**What is being asked**
Arrange the lines of the material, starting at the line containing "twitter (57, 2325)" and ending at the line containing "tiktok (91, 2325)", as a Markdown table with the columns Row and Line, omitting any blank lines.
======== Exercise data
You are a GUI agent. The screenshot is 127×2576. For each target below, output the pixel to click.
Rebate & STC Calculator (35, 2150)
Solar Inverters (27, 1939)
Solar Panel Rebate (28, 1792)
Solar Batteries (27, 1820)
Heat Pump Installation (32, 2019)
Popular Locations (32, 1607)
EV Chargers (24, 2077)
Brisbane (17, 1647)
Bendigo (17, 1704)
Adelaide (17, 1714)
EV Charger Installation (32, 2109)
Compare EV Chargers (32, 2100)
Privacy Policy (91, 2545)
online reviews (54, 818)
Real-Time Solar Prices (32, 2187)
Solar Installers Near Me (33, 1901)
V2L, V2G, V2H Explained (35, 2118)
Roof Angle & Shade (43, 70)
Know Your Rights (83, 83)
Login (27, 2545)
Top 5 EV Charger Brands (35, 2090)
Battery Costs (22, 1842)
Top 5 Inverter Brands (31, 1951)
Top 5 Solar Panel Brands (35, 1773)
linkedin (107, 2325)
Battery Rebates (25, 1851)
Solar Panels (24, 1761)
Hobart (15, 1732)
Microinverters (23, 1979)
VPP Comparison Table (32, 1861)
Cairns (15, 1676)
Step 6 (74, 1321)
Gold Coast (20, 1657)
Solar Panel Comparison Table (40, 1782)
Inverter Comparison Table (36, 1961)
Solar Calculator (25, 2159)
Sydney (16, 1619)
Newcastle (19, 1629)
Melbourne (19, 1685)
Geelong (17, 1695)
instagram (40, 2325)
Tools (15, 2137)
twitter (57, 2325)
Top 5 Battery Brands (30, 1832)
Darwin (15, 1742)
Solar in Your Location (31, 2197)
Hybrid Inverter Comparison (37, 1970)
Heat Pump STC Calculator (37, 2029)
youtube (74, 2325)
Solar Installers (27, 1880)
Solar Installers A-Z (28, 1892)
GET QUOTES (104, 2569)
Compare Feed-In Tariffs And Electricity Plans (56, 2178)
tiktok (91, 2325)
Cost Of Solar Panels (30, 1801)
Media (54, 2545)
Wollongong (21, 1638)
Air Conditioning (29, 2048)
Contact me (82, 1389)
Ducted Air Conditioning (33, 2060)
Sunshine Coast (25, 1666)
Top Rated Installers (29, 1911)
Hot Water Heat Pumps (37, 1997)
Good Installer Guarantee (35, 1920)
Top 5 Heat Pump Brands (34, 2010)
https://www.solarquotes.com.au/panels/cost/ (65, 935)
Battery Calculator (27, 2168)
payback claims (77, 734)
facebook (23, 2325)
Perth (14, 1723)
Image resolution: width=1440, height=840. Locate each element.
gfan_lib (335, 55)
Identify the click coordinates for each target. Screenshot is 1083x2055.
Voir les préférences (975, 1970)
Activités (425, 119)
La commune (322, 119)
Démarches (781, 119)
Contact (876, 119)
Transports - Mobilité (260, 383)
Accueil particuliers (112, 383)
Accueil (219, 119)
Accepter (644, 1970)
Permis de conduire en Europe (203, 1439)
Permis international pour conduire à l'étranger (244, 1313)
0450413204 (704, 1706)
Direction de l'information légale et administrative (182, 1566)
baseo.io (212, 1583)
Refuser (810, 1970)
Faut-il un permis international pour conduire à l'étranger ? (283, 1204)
================
**Result**
| Row | Line |
|---|---|
| 1 | twitter (57, 2325) |
| 2 | Top 5 Battery Brands (30, 1832) |
| 3 | Darwin (15, 1742) |
| 4 | Solar in Your Location (31, 2197) |
| 5 | Hybrid Inverter Comparison (37, 1970) |
| 6 | Heat Pump STC Calculator (37, 2029) |
| 7 | youtube (74, 2325) |
| 8 | Solar Installers (27, 1880) |
| 9 | Solar Installers A-Z (28, 1892) |
| 10 | GET QUOTES (104, 2569) |
| 11 | Compare Feed-In Tariffs And Electricity Plans (56, 2178) |
| 12 | tiktok (91, 2325) |